DESCRIPTION OF THE TASK:
Retype the rows below exactly as they appear.
⁂
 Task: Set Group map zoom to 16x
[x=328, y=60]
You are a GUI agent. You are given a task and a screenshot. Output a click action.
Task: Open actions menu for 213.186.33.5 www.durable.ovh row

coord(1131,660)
⁂
THE RESPONSE:
 Task: Set Group map zoom to 16x
[x=328, y=60]
You are a GUI agent. You are given a task and a screenshot. Output a click action.
Task: Open actions menu for 213.186.33.5 www.durable.ovh row

coord(1131,660)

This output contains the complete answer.